Assigned task. Word for word, please restate the line that contains "At what coordinates" and all lines after it through the end of the material, minus the pictures.

================

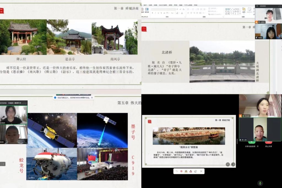Click the left arrow on slide edge

tap(3, 164)
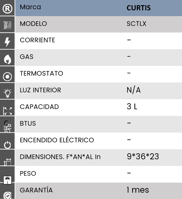Image resolution: width=182 pixels, height=199 pixels.
Task: Select the lightning bolt icon for CORRIENTE
Action: coord(7,42)
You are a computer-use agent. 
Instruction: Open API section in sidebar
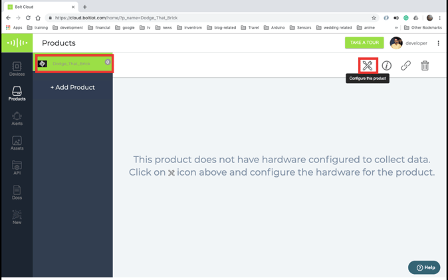[17, 168]
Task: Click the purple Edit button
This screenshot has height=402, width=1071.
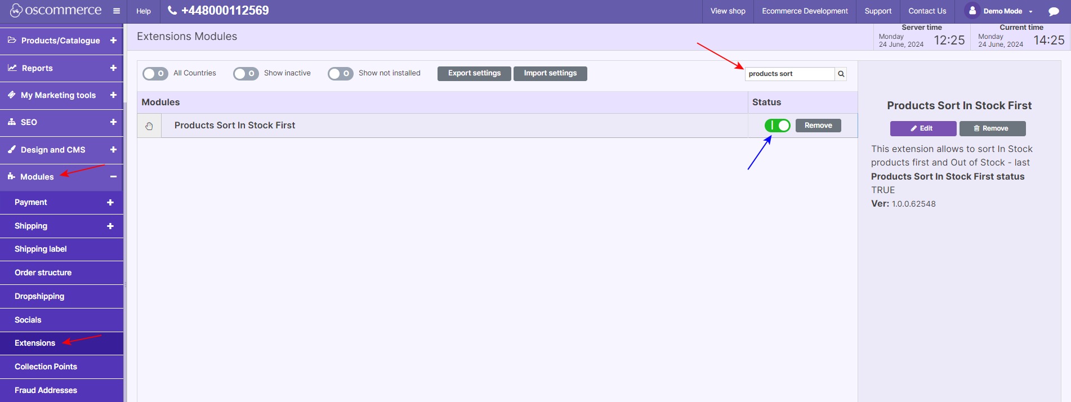Action: tap(922, 128)
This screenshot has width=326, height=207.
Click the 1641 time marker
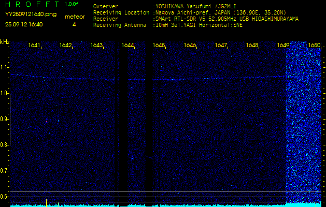[35, 46]
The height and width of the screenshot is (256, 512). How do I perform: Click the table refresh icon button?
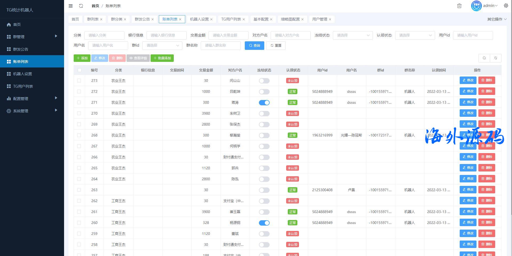(496, 58)
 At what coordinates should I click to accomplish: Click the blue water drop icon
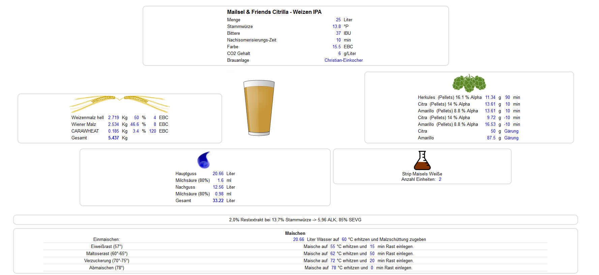click(x=204, y=160)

================

Task answer.
 At what coordinates should I click to accomplish: Click the blue water drop icon
click(x=204, y=160)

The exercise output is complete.